Freshman Welcome 2022: “These next few weeks will change your life!”

Wyoming Catholic College’s Freshman Arrival Week is underway once again, welcoming the Class of 2026 and their families to Lander.

Registration was held in the downstairs of the Baldwin Building on Monday, and the rest of the week features a series of meetings and activities designed to familiarize the newest members of the Wyoming Catholic community with the College’s physical locations, liturgical traditions, and academic programs, as well as a few days of wilderness medicine training designed to prepare them for the highlight of their first few weeks at the College: the 21-Day Freshman Expedition, “the most unusual Freshman orientation in the country!”

Members of this year’s class have traveled from as far afield as Belize, Ireland—even Ukraine!—to Lander to enroll at Wyoming Catholic College, and if the energy and joyousness displayed during Tuesday afternoon’s “Food Pack” session was any indication, they already consider it well worth the journey. The food pack is an annual event, where the incoming freshmen and their families help assemble the food necessary for the 21-day trek.

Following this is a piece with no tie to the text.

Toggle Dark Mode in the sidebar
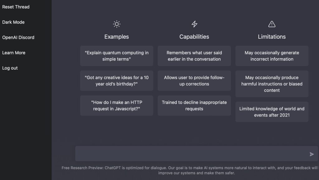Image resolution: width=319 pixels, height=180 pixels. (x=13, y=22)
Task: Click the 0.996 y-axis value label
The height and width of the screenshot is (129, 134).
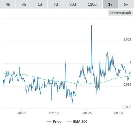Action: 127,107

President Glenn Arbery, speaking to the assembled freshmen and their families during the formal Welcome event on Tuesday afternoon, highlighted just how unusual these next few days (and next four years) are in the world of American higher education. “Wyoming Catholic College exists for the truth,” he said, “and the truth will be revealed when all the sham opinions and philosophies fail and fall by the wayside. Some truths are self-evident, regardless of attempts to legislate them away. But others you can reach only by thinking through the important and timeless ideas—questioning, examining, and discussing them until they lead us to the truth. That’s what we do here, grounding our students in the real world and forming them in virtue, not just in the current opinions.”

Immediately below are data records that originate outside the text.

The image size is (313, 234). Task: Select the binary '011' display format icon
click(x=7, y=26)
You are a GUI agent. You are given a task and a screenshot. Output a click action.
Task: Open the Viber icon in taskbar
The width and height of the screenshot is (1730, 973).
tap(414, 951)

“Nearly as important, though,” he stressed, “is what we do not do. We don’t undercut the tenets of our faith or encourage our students to redefine the moral order. We encourage real friendship and genuine community here, because friends help you see who you are, truthfully and deeply.” Dr. Arbery closed his reflections by assuring the fifty-six members of this year’s class that “these next few weeks will change your life; these next four years will give it shape and direction. God bless you, Class of 2026.”